As a fan of Airplane!, Brooker has added lots of ‘pause-button moments’ – subtle jokes in the background you might need eagle eyes to spot. His favourite, he says, was a picture of Condoleeza Rice stick on the fridge in the home of a lesbian couple ‘for no reason than we thought she’d be a good lesbian icon’.

But the writers wanted to ensure the silly jokes didn’t entirely overpower the plot. ‘You have to sort of care; to sort of want to know who did it,’ says Maier.

‘We had what we called the Taliban draft,’ Brooker reveals. ‘When we cut out all the stuff that was too zany. We put some back – there are some old cartoon gags here like opening a door to a brick wall that you can get away with – but only maybe half a dozen or so.’

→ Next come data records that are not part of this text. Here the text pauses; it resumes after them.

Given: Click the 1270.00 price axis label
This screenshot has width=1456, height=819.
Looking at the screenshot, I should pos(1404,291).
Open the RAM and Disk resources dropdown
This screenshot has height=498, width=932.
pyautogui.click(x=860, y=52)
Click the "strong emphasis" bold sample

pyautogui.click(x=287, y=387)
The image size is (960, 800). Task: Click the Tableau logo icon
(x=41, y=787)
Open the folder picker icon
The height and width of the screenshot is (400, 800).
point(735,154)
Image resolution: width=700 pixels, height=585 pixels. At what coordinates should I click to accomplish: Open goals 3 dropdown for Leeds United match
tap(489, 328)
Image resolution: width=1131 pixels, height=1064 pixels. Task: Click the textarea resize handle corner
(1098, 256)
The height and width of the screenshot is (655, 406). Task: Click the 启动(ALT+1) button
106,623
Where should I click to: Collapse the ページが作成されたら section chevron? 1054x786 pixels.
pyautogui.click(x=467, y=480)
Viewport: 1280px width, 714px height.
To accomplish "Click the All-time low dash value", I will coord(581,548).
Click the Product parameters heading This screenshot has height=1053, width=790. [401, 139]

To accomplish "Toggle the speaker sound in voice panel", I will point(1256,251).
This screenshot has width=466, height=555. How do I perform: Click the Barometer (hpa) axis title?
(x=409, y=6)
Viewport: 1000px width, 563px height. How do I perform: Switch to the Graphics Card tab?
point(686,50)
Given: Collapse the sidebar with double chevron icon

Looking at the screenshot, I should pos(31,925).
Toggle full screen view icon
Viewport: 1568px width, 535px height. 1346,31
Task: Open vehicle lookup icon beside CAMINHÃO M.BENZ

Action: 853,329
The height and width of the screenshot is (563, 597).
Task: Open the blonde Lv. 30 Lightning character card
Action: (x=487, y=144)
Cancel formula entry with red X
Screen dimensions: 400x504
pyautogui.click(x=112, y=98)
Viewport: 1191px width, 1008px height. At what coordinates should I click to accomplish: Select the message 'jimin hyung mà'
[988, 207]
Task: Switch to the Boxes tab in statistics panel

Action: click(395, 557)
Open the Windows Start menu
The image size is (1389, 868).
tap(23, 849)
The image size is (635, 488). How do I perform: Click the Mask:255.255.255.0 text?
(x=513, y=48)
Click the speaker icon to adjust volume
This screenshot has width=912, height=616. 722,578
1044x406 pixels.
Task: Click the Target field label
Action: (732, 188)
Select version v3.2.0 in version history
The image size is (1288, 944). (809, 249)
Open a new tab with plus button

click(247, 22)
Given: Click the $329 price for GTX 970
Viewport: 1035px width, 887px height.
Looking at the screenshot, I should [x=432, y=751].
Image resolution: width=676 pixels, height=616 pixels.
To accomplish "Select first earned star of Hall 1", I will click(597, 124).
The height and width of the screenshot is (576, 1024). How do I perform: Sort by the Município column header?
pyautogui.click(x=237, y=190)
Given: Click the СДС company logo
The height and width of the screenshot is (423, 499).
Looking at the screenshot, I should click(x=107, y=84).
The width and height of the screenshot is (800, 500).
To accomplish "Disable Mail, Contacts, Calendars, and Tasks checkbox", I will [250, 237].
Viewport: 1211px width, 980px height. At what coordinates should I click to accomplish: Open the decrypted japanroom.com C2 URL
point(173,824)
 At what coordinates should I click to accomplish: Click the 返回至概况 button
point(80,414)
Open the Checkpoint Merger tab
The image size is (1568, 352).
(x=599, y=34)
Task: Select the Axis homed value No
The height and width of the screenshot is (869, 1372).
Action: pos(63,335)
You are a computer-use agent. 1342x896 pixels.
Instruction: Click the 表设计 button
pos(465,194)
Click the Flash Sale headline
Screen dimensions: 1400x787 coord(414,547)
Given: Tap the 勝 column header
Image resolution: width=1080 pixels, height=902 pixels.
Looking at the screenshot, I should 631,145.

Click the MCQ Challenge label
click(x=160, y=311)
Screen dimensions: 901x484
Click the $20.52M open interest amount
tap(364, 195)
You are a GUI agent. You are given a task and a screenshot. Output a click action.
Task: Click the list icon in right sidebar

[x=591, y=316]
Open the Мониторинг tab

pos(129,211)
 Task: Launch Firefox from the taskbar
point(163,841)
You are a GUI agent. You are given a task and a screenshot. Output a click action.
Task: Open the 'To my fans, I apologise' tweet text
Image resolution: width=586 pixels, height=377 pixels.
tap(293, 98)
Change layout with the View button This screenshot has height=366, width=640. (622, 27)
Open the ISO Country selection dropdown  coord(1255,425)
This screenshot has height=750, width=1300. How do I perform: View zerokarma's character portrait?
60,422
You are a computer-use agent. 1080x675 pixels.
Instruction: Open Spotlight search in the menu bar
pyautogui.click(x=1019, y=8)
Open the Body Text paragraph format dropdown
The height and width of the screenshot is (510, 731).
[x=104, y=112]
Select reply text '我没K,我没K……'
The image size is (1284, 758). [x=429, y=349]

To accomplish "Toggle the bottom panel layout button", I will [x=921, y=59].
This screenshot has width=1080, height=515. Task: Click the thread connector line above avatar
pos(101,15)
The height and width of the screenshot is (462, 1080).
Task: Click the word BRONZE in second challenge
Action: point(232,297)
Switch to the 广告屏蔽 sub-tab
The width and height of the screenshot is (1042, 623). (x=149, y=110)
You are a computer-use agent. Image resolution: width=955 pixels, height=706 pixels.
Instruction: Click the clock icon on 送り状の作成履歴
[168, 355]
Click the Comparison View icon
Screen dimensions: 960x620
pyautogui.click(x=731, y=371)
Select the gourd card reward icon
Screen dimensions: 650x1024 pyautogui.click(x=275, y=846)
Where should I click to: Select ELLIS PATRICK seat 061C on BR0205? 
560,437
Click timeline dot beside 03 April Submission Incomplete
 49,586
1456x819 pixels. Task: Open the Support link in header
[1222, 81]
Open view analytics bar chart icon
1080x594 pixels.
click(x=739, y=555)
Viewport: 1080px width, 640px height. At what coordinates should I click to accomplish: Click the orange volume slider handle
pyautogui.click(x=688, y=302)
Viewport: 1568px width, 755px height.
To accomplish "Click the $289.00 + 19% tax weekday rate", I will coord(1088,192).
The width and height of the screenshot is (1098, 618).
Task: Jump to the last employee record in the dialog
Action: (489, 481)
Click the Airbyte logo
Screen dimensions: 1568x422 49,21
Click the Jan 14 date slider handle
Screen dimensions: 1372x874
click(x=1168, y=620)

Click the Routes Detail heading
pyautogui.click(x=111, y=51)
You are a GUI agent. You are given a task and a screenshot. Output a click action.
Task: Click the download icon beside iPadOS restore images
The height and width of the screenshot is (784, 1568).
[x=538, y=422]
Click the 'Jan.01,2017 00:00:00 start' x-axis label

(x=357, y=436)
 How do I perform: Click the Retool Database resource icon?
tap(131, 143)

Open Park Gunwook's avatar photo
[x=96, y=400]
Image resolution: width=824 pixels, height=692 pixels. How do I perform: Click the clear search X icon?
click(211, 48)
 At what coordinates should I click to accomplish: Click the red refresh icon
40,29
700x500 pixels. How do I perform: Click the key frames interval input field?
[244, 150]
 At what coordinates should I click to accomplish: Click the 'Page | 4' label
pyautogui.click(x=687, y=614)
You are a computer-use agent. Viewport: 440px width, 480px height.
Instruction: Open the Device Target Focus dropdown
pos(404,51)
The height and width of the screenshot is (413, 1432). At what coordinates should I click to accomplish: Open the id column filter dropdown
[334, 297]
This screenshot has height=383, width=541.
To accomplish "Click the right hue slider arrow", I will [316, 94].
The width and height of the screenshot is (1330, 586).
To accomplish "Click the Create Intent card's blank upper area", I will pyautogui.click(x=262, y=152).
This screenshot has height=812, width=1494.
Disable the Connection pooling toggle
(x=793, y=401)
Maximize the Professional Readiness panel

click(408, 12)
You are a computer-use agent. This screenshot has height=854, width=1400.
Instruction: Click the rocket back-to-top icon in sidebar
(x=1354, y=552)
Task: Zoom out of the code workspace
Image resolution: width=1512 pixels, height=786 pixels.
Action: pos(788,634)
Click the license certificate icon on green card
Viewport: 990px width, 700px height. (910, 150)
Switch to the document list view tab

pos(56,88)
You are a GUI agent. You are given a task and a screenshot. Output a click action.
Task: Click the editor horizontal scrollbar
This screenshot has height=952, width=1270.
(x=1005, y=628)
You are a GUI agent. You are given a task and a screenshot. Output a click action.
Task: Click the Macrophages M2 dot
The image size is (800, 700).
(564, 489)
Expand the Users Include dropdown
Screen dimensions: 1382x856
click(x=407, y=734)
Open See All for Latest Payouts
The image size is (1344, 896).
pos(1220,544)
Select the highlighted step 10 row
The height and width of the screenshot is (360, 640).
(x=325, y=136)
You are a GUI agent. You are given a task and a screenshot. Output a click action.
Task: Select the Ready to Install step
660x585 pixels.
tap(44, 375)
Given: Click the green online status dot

And as for the charge that A Touch Of Cloth isn’t as edgy as his other work, Brooker concedes: ‘I can watch this with my mum.’ Unlike Black Mirror. ‘We were watching that together when the Prime Minister is having sex with a pig, and I thought, “What have I done?”’

But he adds that even Aiplane! Isn’t entirely as innocent as its reputations might suggest. ‘People see Airplane! as this silly family-friendly PG film,’ he said. ‘But there’s a paedophile in it, always grooming the young boys. If you described that, people might think it was a dark, Chris Morris-type thing.’